_Requirement_. Give back, exactly and with nothing else, the lines running from the one that contains "At what coordinates" to the end of the entries below; do not include pictures.
^^^^^^^^
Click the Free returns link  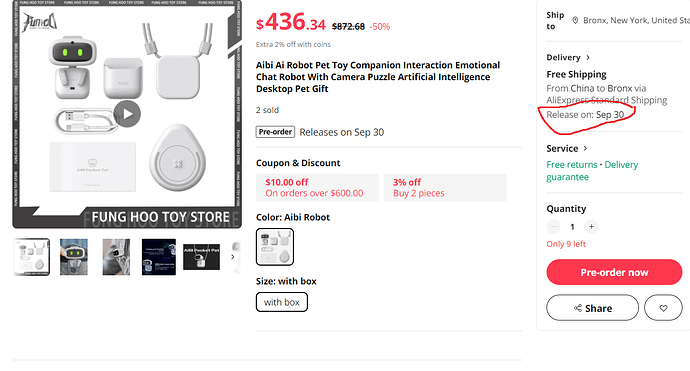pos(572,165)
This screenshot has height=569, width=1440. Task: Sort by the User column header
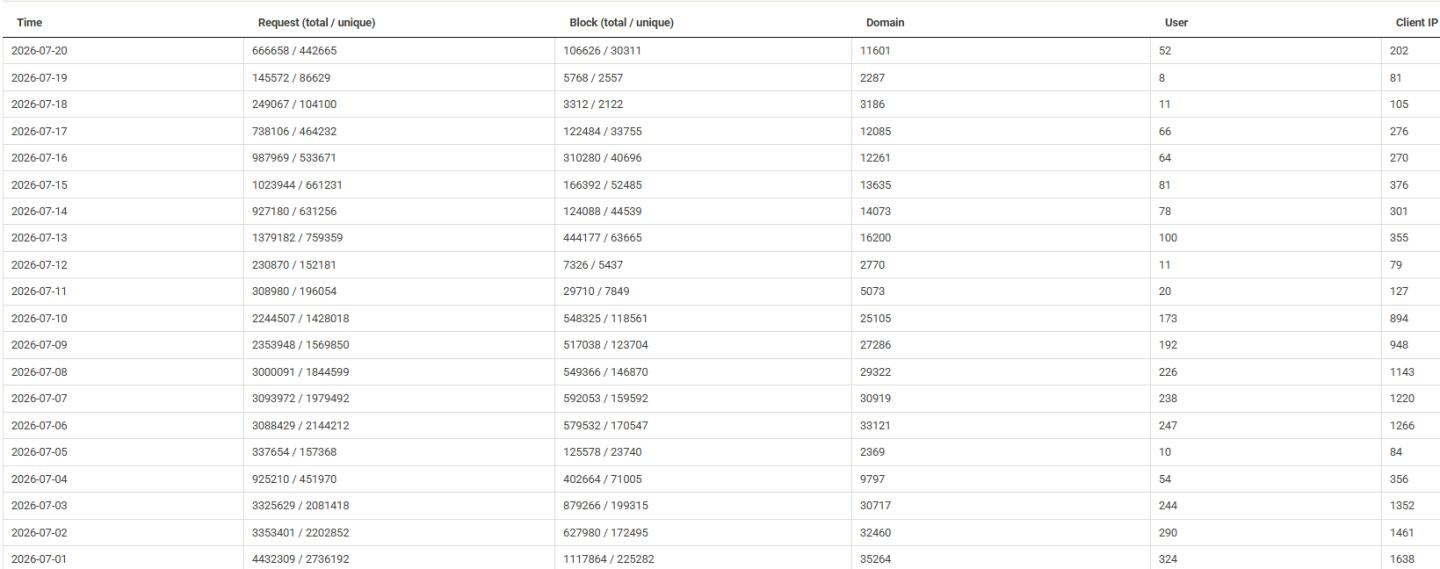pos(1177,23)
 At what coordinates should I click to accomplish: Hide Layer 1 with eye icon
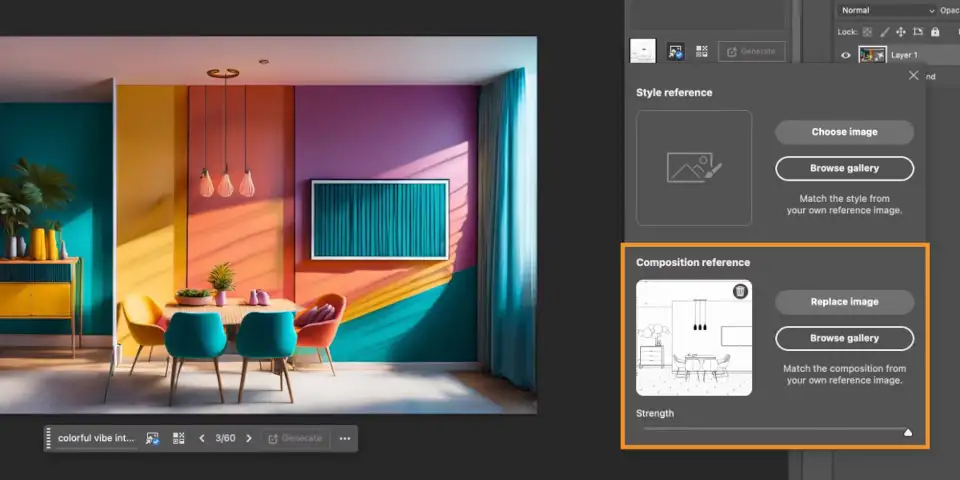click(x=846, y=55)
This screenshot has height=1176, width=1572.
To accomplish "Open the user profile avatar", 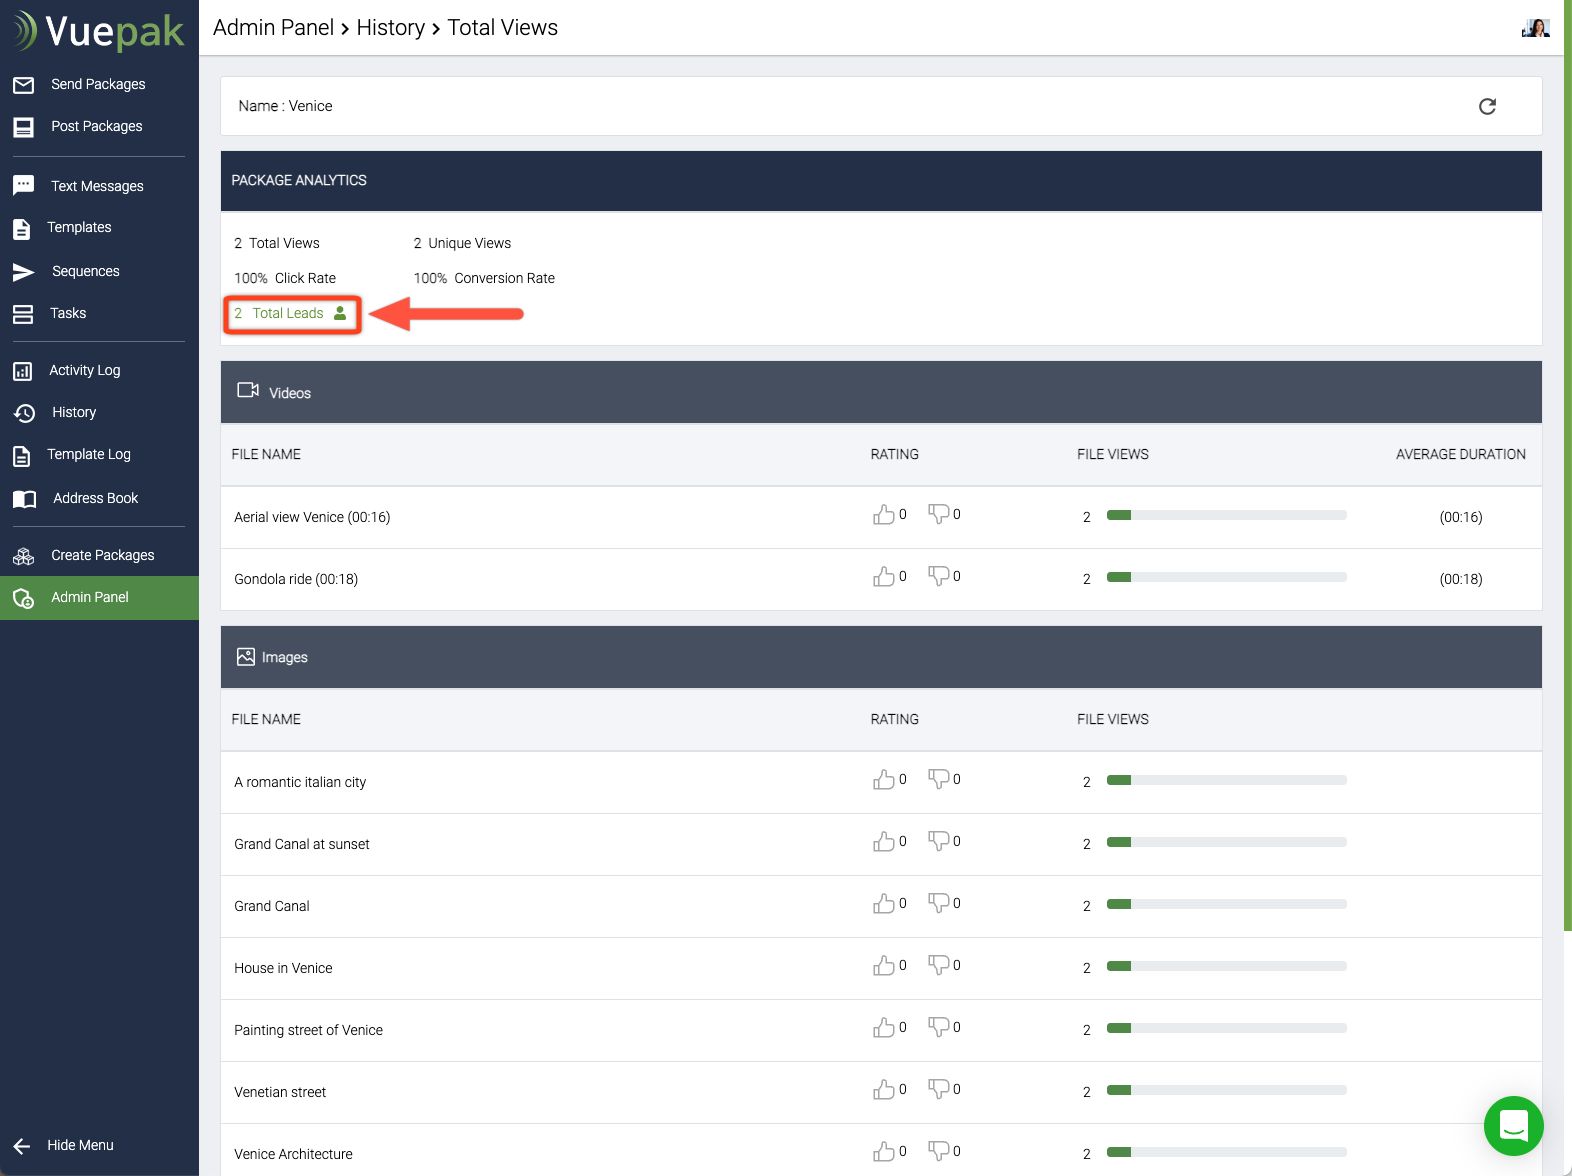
^^^^^^^^
_Reply_.
 At what coordinates should I click to accomplish: Hide Layer 1 with eye icon
click(x=846, y=55)
This screenshot has height=1176, width=1572.
To accomplish "Open the user profile avatar", 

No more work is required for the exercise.